__TRY IT__. Counting only the lines below that contain the word "computer", what is the total? Give it with no other words.

** Opening MATERIAL TO PROCESS block **

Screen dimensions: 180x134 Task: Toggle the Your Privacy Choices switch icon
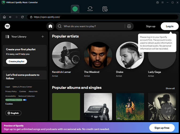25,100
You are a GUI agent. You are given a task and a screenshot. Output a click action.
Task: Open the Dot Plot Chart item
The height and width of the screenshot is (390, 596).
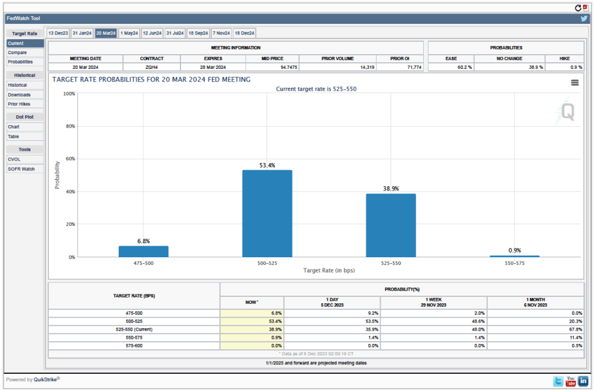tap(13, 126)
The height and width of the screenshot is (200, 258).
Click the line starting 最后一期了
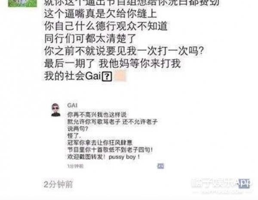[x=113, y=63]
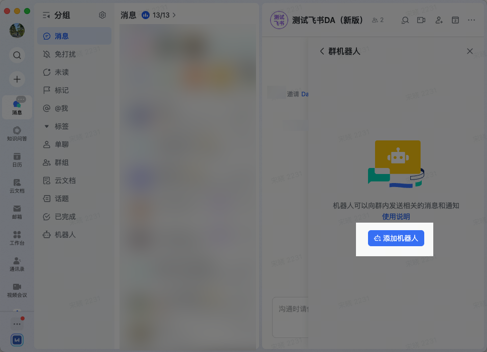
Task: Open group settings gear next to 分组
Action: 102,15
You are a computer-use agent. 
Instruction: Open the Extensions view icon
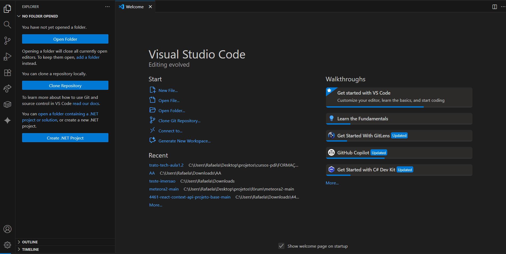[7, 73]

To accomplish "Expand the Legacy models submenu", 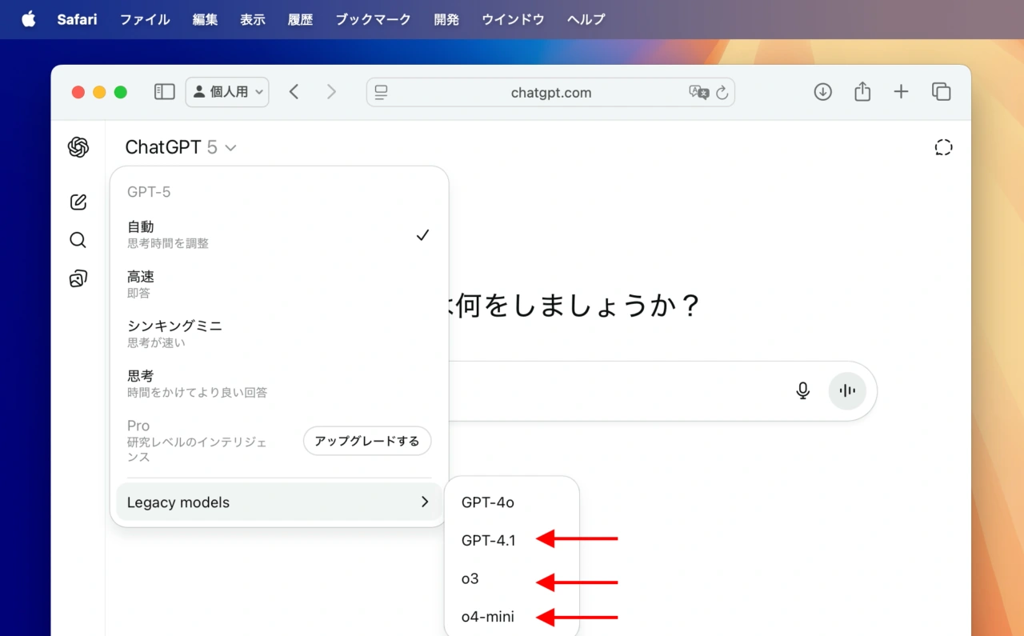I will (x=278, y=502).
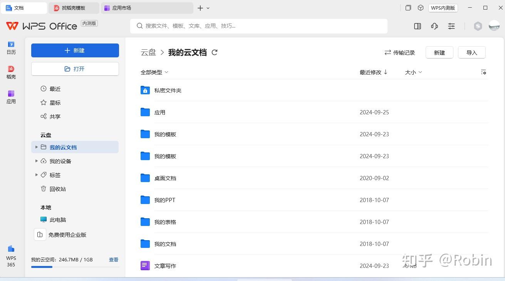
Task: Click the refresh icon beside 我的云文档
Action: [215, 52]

** Closing MATERIAL TO PROCESS block **
** Opening MATERIAL TO PROCESS block **

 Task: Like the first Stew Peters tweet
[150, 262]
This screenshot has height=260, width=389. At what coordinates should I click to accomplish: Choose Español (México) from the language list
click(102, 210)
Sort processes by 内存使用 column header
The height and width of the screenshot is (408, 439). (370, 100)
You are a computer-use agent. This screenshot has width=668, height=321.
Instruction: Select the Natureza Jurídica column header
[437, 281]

** Closing MATERIAL TO PROCESS block **
** Opening MATERIAL TO PROCESS block **

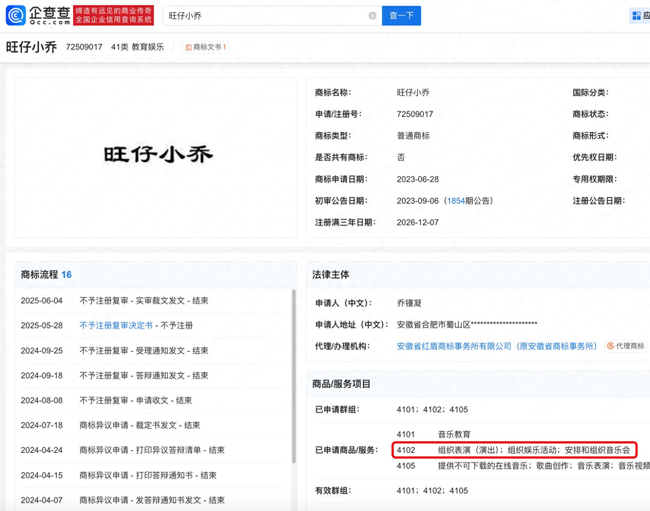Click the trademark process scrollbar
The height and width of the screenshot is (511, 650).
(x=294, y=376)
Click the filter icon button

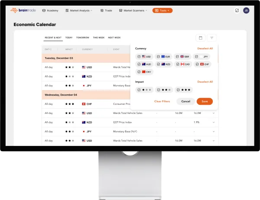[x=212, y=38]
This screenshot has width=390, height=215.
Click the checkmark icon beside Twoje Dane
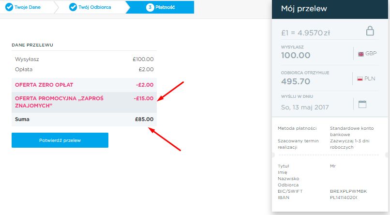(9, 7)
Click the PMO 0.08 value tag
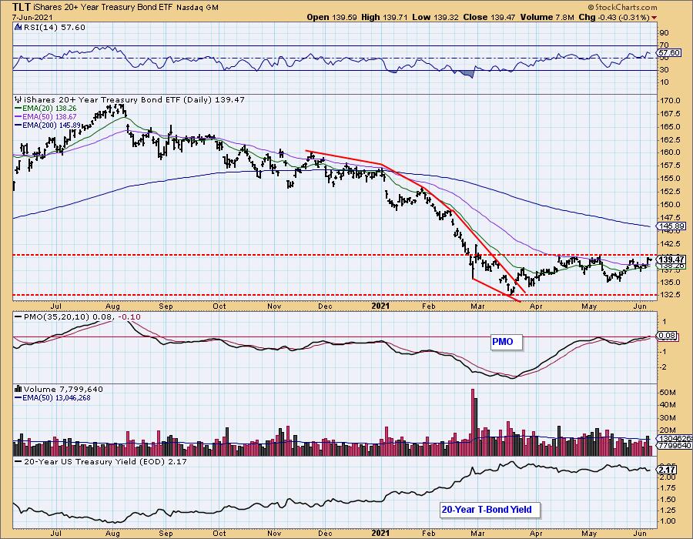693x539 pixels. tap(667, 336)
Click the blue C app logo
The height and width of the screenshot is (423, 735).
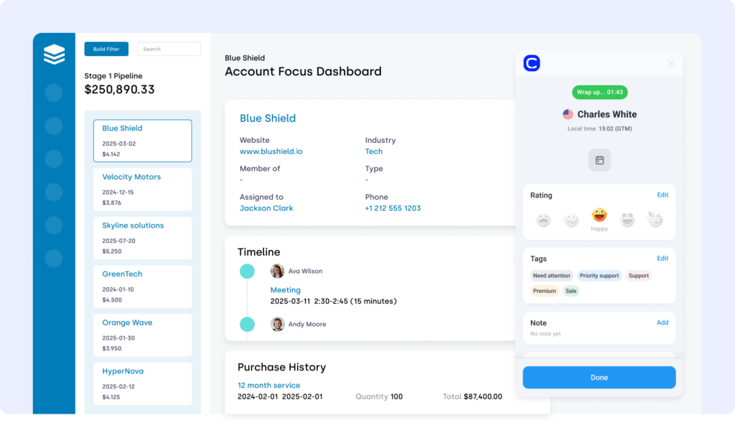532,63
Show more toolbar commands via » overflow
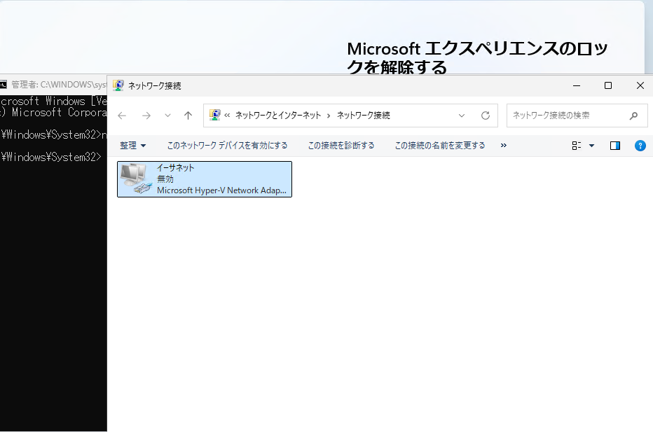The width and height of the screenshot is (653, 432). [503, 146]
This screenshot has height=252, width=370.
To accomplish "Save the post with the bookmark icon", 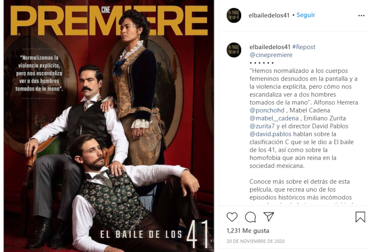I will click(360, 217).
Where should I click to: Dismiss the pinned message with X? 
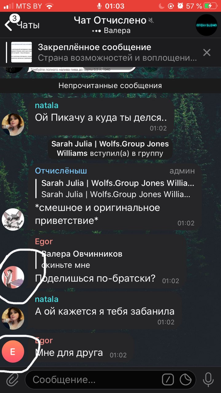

** Closing MATERIAL TO PROCESS block **

__RESULT OF THE TASK__. 2